Outsider Art, past and future: Then, Now, Tomorrow

First published: Spring 2017

Twenty-five years ago, self-taught and outsider art were categories that seemed to be the specific concerns of a small group of collectors and academics. Since then, however, pioneering exhibitions and considerable media coverage and scholarship have established the concept of “crossover” between these “marginal” branches of the visual arts and so-called mainstream modern and contemporary art. This process is encouraging in terms of how it has transformed the public’s perception and appreciation of self-taught artists’ creations.

The definition of what it means to be an “outsider” is changing and becoming broader. This is both good and unfortunate. It’s now popular to be known as an “outsider”; the romantic figure of the iconoclast is sexy and smart.
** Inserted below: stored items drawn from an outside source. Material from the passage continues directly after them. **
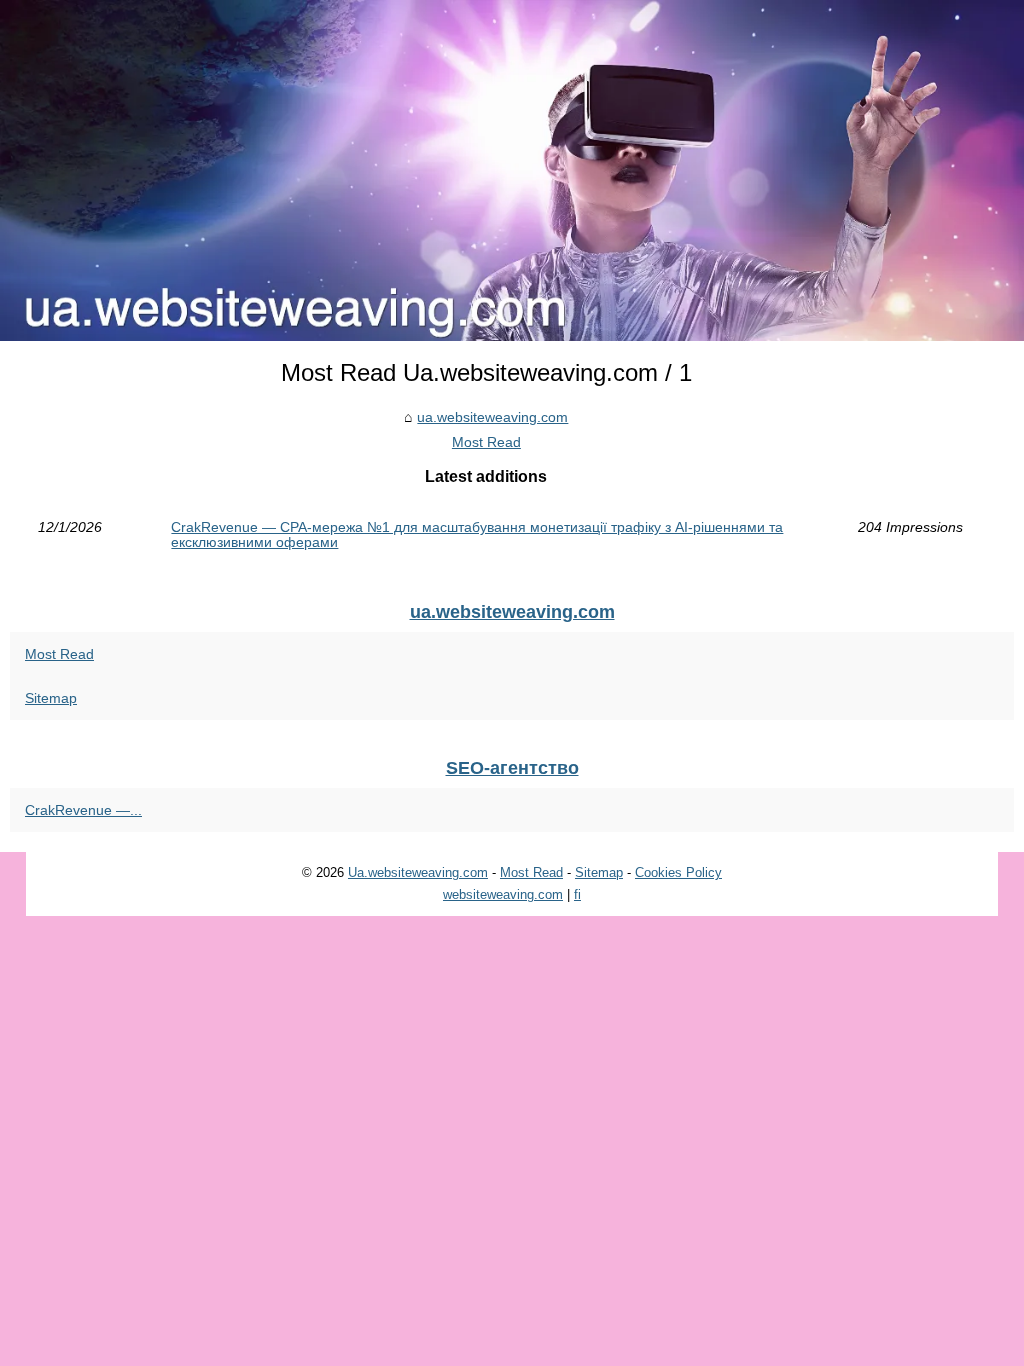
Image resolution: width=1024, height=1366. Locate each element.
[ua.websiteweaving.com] (512, 170)
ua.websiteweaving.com (492, 417)
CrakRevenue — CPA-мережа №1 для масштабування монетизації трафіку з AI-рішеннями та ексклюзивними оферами (477, 534)
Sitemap (51, 698)
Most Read (486, 442)
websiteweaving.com (503, 894)
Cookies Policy (678, 872)
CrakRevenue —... (83, 810)
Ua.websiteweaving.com (418, 872)
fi (577, 894)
However, “outsider art”, as I’ve always defined it, is essentially a politically correct variation of Dubuffet’s “art of the insane”, meaning that it’s produced by people working so far outside of society as we know it, that they often need to be in the company of caregivers.

Frank Maresca; photo: Ted Degener

On the other hand, “self-taught” is a label that applies more broadly to art that is produced outside of the familiar art-historical narrative — art that is not of the academy. Nowadays, even though it might be harder for artists to be isolated from today’s cultural climate, I believe there will always be gifted artists who are born with unique minds. Whether it’s due to Asperger’s or to finding one’s self elsewhere on the autism spectrum, such people can legitimately be called outsiders and will always be out there to be discovered. Thanks to the “crossover” trend, more and more dealers and collectors are expanding their focus from traditional modern and contemporary art to include outsider and self-taught art, too, I feel optimistic about the future.

It has always been my argument that the only criterion by which to judge anything is its quality; there’s no real difference in quality between works by Matisse, Gerhard Richter, Henry Darger or Martín Ramírez. Works by these artists can be hung next to one another and provoke very interesting visual conversations.